Business Structure
Pharmaceutical companies or academic groups (genetic diseases, immune diseases, neurological diseases, etc.) who are investigating treatments for target diseases which cannot be cured by conventional modalities face the following problems when they begin to consider studying and developing oligonucleotide therapeutics.
1) They do not have any know-how to design the appropriate sequence.
2) They do not know which structures should be used.
3) Although they may try to study and develop using antisense (ASO) or siRNA therapies, they cannot delve deeply into their research due to such obstacles as ASO toxicity, siRNA biostability problems, and CMC issues.
We can solve these problems through our sequence design, by providing the most appropriate chemicals that have been selected based on their effectiveness and safety, and through selection of the most productive methods of modification and synthesis; thereby making us a key player in the development of oligonucleotide therapeutics.

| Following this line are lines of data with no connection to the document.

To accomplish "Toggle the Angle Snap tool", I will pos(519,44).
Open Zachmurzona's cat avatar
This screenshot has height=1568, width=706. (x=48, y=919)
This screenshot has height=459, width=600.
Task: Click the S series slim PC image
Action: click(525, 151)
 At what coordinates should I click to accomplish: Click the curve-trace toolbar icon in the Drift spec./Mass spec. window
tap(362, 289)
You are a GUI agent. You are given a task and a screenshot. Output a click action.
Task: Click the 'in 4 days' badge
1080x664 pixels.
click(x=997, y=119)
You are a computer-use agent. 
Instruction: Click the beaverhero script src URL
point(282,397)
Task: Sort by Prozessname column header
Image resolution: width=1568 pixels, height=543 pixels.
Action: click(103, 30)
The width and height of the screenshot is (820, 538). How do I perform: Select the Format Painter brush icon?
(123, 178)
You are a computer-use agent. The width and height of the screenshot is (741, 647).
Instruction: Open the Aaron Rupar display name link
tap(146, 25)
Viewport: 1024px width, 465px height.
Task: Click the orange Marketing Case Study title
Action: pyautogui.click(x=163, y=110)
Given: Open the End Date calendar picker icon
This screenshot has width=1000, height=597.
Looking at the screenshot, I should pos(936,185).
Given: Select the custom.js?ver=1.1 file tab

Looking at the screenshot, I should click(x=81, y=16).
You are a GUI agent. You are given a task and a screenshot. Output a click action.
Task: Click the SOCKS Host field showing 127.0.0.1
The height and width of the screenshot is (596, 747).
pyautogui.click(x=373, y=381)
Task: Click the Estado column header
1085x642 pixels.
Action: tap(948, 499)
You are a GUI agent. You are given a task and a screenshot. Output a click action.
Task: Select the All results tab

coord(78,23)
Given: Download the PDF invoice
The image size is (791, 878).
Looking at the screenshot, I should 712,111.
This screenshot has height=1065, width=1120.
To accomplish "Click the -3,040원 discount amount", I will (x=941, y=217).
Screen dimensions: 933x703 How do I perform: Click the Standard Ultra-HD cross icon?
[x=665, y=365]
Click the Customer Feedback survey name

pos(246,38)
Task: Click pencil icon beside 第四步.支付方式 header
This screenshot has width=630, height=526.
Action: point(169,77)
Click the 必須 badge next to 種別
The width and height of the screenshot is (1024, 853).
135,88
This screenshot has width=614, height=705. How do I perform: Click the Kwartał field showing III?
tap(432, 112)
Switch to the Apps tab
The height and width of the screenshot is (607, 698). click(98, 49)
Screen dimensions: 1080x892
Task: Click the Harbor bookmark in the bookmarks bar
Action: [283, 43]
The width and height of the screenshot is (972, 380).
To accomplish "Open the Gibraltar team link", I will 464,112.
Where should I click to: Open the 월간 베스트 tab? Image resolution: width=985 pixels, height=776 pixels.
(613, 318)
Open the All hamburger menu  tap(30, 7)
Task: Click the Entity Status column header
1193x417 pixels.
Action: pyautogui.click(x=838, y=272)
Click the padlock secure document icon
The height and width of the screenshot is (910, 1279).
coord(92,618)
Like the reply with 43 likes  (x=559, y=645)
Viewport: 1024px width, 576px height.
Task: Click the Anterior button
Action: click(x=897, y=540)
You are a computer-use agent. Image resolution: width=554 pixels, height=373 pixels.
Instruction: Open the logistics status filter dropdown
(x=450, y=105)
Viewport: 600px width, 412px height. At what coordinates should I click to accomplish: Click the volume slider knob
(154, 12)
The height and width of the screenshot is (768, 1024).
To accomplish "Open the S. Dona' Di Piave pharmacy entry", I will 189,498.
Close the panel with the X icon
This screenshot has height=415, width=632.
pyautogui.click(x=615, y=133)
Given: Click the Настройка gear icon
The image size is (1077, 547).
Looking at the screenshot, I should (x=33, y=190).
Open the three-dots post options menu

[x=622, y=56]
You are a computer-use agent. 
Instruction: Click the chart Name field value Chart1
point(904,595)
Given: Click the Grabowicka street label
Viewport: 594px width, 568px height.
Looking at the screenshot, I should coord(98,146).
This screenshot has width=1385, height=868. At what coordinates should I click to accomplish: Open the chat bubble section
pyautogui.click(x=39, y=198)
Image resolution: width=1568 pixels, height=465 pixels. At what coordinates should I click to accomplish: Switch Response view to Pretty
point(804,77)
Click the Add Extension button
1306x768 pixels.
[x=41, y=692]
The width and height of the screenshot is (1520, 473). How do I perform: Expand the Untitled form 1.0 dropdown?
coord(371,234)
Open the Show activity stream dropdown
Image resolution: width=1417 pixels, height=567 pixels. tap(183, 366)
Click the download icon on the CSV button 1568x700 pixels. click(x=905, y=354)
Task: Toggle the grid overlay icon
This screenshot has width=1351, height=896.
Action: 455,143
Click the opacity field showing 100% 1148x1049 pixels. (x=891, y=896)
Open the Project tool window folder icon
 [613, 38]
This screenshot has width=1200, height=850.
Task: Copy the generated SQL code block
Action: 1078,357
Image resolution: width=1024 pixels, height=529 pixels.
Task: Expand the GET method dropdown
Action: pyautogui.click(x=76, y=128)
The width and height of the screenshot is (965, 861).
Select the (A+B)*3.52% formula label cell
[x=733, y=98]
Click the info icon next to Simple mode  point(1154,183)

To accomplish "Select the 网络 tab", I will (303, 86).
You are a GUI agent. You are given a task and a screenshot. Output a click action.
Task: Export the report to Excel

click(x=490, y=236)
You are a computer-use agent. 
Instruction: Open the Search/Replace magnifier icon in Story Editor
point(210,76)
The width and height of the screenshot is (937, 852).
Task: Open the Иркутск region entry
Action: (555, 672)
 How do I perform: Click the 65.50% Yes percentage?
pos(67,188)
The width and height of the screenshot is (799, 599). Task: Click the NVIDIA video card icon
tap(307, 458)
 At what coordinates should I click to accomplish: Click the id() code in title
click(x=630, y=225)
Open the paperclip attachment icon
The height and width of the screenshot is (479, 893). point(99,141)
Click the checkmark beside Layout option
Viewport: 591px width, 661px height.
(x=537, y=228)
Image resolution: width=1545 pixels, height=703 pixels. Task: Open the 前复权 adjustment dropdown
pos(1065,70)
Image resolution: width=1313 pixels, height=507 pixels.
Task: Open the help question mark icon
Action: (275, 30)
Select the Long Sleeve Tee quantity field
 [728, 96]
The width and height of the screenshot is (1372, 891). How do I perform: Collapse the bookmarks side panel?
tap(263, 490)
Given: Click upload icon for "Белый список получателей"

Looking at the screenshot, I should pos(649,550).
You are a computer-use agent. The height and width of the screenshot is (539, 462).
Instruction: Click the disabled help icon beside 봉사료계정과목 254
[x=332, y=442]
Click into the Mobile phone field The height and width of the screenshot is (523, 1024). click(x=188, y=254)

1. Collaborative Drug Discovery Program with Pharmaceutical Companies
We collaborate with pharmaceutical companies to develop ASO therapeutics for target diseases (genes).
Option 1: Starting from screening
Option 2: Starting from lead ASO optimization
2.XNAs Technology Licensing Business
For cases where there is already a resource in nucleic acid drug discovery and the use of our XNAS technology is desired, we provide gene-specific licensing.
3.In-house Drug Discovery Business
Through collaboration with academia targeting specific diseases, we aim to identify and develop lead compounds. Clinical development and beyond will be carried out by partner pharmaceutical companies.
4.XNAs Monomer Supply Business
We supply XNAs monomer units (phosphoramidites) for incorporation into ASOs through collaboration with chemical companies.
5. Others
We provide consultation services for CMC support.